Want to know Obama’s judicial agenda? Just take a look at the American Constitution Society’s (ACS) agenda.
If you haven’t heard of the ACS, you probably were just getting familiar with their conservative counterpart, the Federalist Society.
The Federalist Society — an association of conservative and libertarian lawyers — grew so successful since their founding in 1982 that by 2001, the beginning of the conservative legal movement’s peak in influence, liberals realized they needed a counterpart. Enter the American Constitution Society (a George Soros-funded organization).
President-elect Barack Obama has just named Lisa Brown, the ACS’s executive director, to be his White House Staff Secretary, a position once held by Harriet Miers (see Who Harriet Myers Is Not). Also, ACS Board member Eric Holder has been named to be the next Attorney General.
Professor Cass Sunstein of the University of Chicago has been at the center of the radical left for many years, and he was the godfather of the Senate Democrat’s obstruction of Bush judicial nominees. He promotes himself as President-elect Obama’s judicial advisor.
If the past is any guide, all three of these lawyers and advocates of the ACS may be on the Obama short list for a Supreme Court vacancy, given Democrat dominance of the Senate.
Although the ACS’s law school chapters are still playing catch up in numbers with the Federalist society, its membership will soon blossom. It now has friends in the White House and the Justice Department.
Despite the imaging, the similarities between the two legal groups, in fact, are few. The Federalist Society gained its stature at a time when law faculties first became dominated by liberals advocating now-discredited “Critical Legal Studies” and law schools seldom heard a conservative or libertarian voice. In the 1980s, conservative law professors were ostracized, and conservative students were drowned out altogether in classrooms with hisses.
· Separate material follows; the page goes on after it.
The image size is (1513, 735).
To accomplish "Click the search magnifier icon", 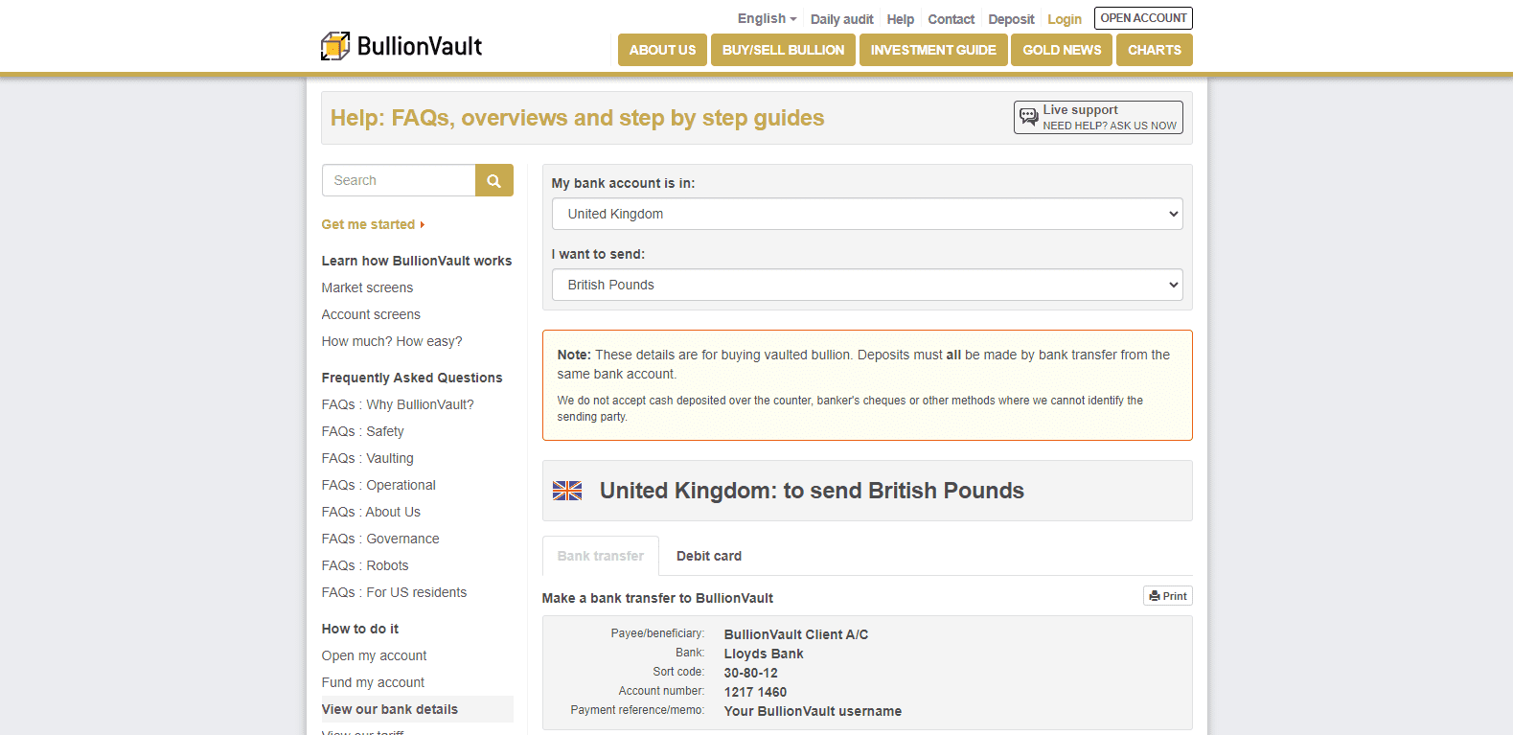I will coord(493,180).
The Federalist Society founded itself on the principle of bringing open debate to law schools, the presentation of two sides, and gradually providing a vessel to question the Living Constitution jurisprudence anchored in the judicial usurpations of the Warren Court. From an early beginning, the Federalists were about process and not particular political solutions and judicial results. In fact, the Federalist Society prides itself on having members who are often on opposite sides of a case.
Not so the ACS. From its beginning, the ACS has pursued a reactionary agenda reflecting that of its liberal funders and radical architects. The high point of its eight years came in 2005 when the ACS co-hosted a conference with the Soros-funded think-tank the Center for American Progress. The “Constitution in 2020” conference at Yale Law School aimed to “set a constitutional agenda for the 21st century.”
The conference assembled a who’s who in liberal thought and politics, including former Clinton White House chief of staff John Podesta, Center for American Progress’ (CAP) president; CAP fellow and former Kennedy Senate counsel Melody Barnes, now named to be President-elect Obama’s Domestic Policy Advisor; and the shadowy Cass Sunstein, who elaborated on the ACS’s “Constitution in 2020 Project,” an outline for how the American Constitution should be rewritten by judges by 2020.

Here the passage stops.